§ TO DO: The records below are to be transcribed exactly, with the pictures removed.

DATA FOR PROCESSING START

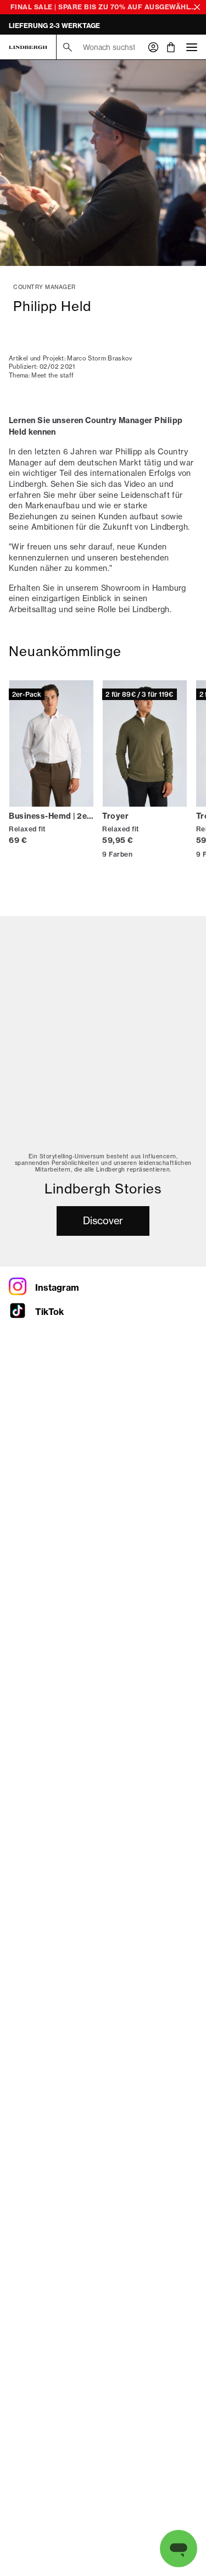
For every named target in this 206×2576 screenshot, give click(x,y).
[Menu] (191, 47)
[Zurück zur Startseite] (28, 47)
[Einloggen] (153, 47)
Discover (103, 1220)
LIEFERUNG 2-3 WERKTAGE (54, 25)
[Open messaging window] (178, 2548)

DATA FOR PROCESSING END

§ ANSWER TO THE PROBLEM:
For every named target in this 206×2576 screenshot, give click(x,y).
[Menu] (191, 47)
[Zurück zur Startseite] (28, 47)
[Einloggen] (153, 47)
Discover (103, 1220)
LIEFERUNG 2-3 WERKTAGE (54, 25)
[Open messaging window] (178, 2548)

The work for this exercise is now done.